Kinder, die dieses Jahr 10 Jahre alt werden, haben kein Jahr mehr erlebt, das nicht zu den heißesten Jahren weltweit gehört. Wer als Kind noch Iglus gebaut und Schneeballschlachten durchgeführt hat, muss sich klar werden: Für Kinder von heute ist das jetzt bereits nicht mehr normal. Die letzten 9 Jahre waren global betrachtet die 9 heißesten Jahre seit Beginn der Wetteraufzeichnungen. Es wird inzwischen für jeden offensichtlich immer wärmer – und der menschengemachte Klimawandel ist nachweislich dafür verantwortlich.

Wer dieses Jahr volljährig wird, kennt „normales“ Weltklima nur noch aus der frühen Kindheit

Du wirst dieses Jahr volljährig? Herzlichen Glückwunsch! 2/3 der Jahre, nämlich 12 Jahre, die du erlebt hast, gehören zu den heißesten Jahren seit Beginn der Wetteraufzeichnungen. Nur jedes dritte Jahr, das du erlebt hast, gehörte im Schnitt nicht zu den heißesten Jahren. Und die meisten dieser normalen Jahre lagen in deiner frühen Kindheit. Die Klimakrise ist da, und du gehörst zu der ersten Generation, die ein normales Weltklima nur noch als verschwommene Kindheitserinnerung kennt.

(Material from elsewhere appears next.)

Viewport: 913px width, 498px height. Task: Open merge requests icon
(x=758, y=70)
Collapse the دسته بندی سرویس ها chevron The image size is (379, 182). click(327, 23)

Und es kommt noch „besser“: Du hast eine 50 % Chance, noch vor deinem 21. Geburtstag ein Jahr mit 1,5 Grad Erwärmung zu erleben.

Es wird heißer

Spätestens seit den 2000er-Jahren zeigen sich die Auswirkungen des Anstiegs der Treibhausgase in der Atmosphäre auf das Weltklima deutlich. Aktuelle Zahlen zeigen, dass die globale Durchschnittstemperatur in den letzten Jahren immer weiter ansteigt. Die Jahre 2013-22 waren überdurchschnittlich warm, zusammen mit den Jahren 2010 und 2005 gehören sie zu den 12 heißesten Jahren seit Beginn der Wetteraufzeichnungen 1880. Das heißt: Menschen, die 2005 geboren sind und dieses Jahr entsprechend volljährig werden, haben die 12 heißesten Jahre von 143 aufgezeichneten Jahren miterlebt!

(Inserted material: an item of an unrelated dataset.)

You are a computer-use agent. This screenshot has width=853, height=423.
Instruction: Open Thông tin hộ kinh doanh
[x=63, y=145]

Grafik des National Centers for Environmental Information

Und es wird noch besser:

Die Wahrscheinlichkeit, dass das Weltklima in den Jahren bis 2026 mindestens in einem Jahr um 1,5 Grad über dem vorindustriellen Niveau liegt, haben Wissenschaftler:innen mit 50 % angegeben. Das heißt: Eine Person, die dieses Jahr volljährig wird, hat eine 50 % Wahrscheinlichkeit die Überschreitung der 1,5-Grad-Grenze zu erleben. Noch bevor sie Zutritt zu einem Spielkasino in Deutschland hat, die volle Strafmündigkeit erreicht oder einen „großen“ Führerschein machen darf. Also bevor sie im Jahr 2026 21 Jahre alt wird. What a time to be alive. Das kommt jetzt alles etwas überraschend? Von wegen. Ein kurzer Blick in die Geschichte der Klimaforschung:

Die Entdeckung der Treibhausgase … 1856

Die Klimakrise ist keine Überraschung. Erste wissenschaftliche Erkenntnisse über die Atmosphäre und den Treibhauseffekt – also die Tatsache, dass Sonnenstrahlung nicht ungehindert ins All entweicht – gibt es schon seit 200 Jahren.

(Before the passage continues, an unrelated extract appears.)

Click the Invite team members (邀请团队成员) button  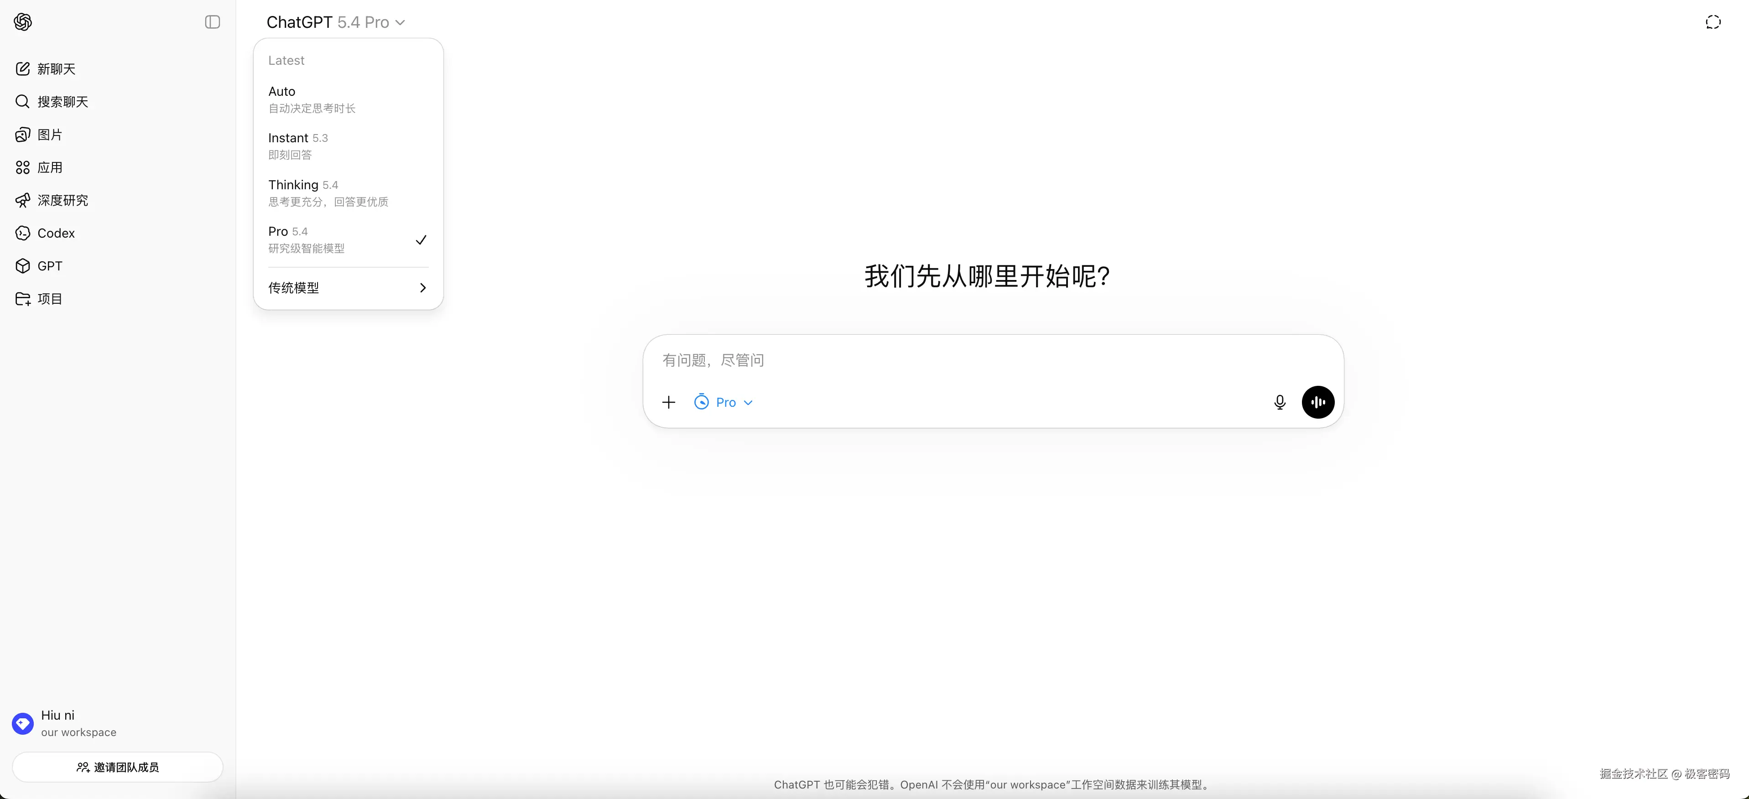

Im Jahr 1856 stellte die US-Amerikanerin Eunice Newton Foote nach bisherigem Kenntnisstand als erster Mensch fest, dass sich ein Gefäß gefüllt mit dem Gas CO2 schneller erwärmt als ein mit gewöhnlicher Luft gefülltes Gefäß. Sie schloss daraus:

„Eine Atmosphäre dieses Gases würde unserer Erde eine hohe Temperatur verleihen; und wenn sich, wie manche annehmen, die Luft in einem bestimmten Zeitraum ihrer Geschichte zu einem größeren Anteil als bisher mit ihr vermischt hätte, […] hätte dies zwangsläufig zu einer erhöhten Temperatur geführt.“

Der menschengemachte Klimawandel … 1950

Während der Erderwärmung in der frühen Phase der Klimaforschung zum Teil noch überwiegend positive Aspekte abgewonnen wurden, wurde ab den 1950er-Jahren zunehmend klar, welche Gefahren damit einhergehen. Der Gehalt von CO2 und anderen Treibhausgasen in der Atmosphäre stieg durch die fortschreitende Industrialisierung und Nutzung fossiler Brennstoffe rasant an.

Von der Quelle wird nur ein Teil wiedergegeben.